*Ziel*
Skaliere alle Koordinaten in den folgenden Daten mit dem Faktor 2,6 und runde auf ganze Zahlen, wobei halbe Werte aufgerundet werden. Gib dabei sämtliche Zeilen vollständig wieder, auch den Text vor den Koordinaten, und lass alle anderen Zahlen unverändert.

• • • • •

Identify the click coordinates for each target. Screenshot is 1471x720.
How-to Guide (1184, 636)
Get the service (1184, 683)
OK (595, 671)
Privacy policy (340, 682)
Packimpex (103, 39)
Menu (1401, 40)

• • • • •

*Die Antwort*
Identify the click coordinates for each target. Screenshot is 1471x720.
How-to Guide (3078, 1654)
Get the service (3078, 1776)
OK (1547, 1745)
Privacy policy (884, 1773)
Packimpex (268, 101)
Menu (3643, 104)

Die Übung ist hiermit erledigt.